アサンは、平民も武装する国だ。詛呪術師を育成する機関があっても不思議ではない。


「ライルは、どんなところでお勉強するの?」


「遺跡だよ?魔道士の弟子がおしえてくれるんだ。アサンは尊い国。アサンを悪くいう民は卑しく神に見放されし存在。そのたましいは、ゲヘナより下に落ちるだろう」


「ヘゲナ?」


「煉獄のことです」


煉獄は、地獄より天国よりだ。神の許しを得るために煉獄で清められた魂は、天国へ向かうと信じられている。しかし、これは前世の知識である。アサンには、仏教が根付いているのだろうか。


「あのね、ライル」


「いい加減にしろっこんな時間に何をしに来たっ?帰れっ!」


異変を察した看守が、咄嗟に警棒を手放し柵の下に開けられた小さな入り口に手を伸ばし入れ、這うようにして小皿を取り出した。

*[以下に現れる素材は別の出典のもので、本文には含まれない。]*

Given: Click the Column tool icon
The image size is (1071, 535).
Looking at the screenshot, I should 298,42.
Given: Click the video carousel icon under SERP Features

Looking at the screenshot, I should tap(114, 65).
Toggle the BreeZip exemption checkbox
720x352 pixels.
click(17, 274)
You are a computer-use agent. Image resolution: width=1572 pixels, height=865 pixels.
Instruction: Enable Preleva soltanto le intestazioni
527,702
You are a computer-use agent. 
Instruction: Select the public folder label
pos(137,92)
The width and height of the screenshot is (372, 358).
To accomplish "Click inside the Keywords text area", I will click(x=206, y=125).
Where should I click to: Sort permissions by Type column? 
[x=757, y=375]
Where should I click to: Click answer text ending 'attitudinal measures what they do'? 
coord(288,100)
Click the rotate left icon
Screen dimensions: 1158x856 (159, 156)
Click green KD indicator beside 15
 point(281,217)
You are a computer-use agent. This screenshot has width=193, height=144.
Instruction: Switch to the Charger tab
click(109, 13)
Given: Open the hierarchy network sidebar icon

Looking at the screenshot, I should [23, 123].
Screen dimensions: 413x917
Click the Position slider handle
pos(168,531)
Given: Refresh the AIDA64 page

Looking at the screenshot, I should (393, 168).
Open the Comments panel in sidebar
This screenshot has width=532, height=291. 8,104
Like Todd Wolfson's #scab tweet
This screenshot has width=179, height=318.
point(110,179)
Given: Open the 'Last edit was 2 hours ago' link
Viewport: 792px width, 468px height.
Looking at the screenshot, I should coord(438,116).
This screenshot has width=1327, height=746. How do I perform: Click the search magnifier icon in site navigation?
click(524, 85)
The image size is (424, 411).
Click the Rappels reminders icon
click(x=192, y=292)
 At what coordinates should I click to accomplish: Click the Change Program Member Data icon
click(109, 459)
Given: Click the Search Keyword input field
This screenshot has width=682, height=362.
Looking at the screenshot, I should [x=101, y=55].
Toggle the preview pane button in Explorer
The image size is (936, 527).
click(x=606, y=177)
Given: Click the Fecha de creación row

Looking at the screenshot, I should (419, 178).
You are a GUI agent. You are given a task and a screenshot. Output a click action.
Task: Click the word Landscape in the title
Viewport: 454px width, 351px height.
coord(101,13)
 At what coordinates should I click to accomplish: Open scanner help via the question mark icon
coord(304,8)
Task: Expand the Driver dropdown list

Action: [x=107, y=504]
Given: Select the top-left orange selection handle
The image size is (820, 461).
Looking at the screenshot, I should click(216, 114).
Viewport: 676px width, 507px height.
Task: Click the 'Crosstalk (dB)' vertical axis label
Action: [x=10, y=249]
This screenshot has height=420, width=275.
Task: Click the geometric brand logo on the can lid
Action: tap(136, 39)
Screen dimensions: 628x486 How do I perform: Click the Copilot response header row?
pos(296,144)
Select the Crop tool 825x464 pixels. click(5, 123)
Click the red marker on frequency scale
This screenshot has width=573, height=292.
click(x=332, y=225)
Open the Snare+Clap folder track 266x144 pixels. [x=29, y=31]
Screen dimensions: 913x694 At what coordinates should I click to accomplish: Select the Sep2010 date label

「カエサル、聖女アルメリアが、宮殿に来ている。会いたくはない?」


「‥‥ヨリの友人と名乗った少女だな?」


天音秀事アスレットが頷きで答えると、疑うような眼差しを向けていたカエサルが、不気味に口角を上げた。挑発的な態度に看守が、拾い上げた警棒を掴む力を強くしたことが分かる。


「いいだろうっ連れて来い」


「貴様っ!」


看守が威圧的に怒鳴ってもカエサルは、不機嫌そうな顔をするだけだ。幼いライルは、もういない。


「カエサル、その前に約束して欲しいんだ。彼女達はか弱い女性だ。無闇に怒鳴り付けたり脅すような振る舞いは、慎んでほしい」


会場に向かうために地下の階段を上がっていくと、入り口に人影が見えた。月明かりに照らされたプラチナブロンドの髪が風に靡いて揺れている。


「天音くんっリズリーさんから聞いたわよっ?今、行くわ」


無邪気な振る舞いで階段をリズミカルに下りてくるアルメリアの背後には、ミルクティー色の髪を緩く束ねているリズリー・アデレードとライラック色の髪を片手で押さえているアルフェルト・レガーが佇んでいる。


「晩餐会は?」


「ルーカス国王陛下が、聖女一行は、旅の疲れもあるだろうからと、予定より早く切り上げたの」


リズリーの説明に納得がいった。親善大使の滞在期間はそう長くない。有効活用する為に無駄を省くやり方が、実にらしいと思えてしまう。


「さあ、カエサルとご対面よっ」


聖女アルメリア・プリムスは、無邪気に微笑んだ。その瞳は、挑むように輝く。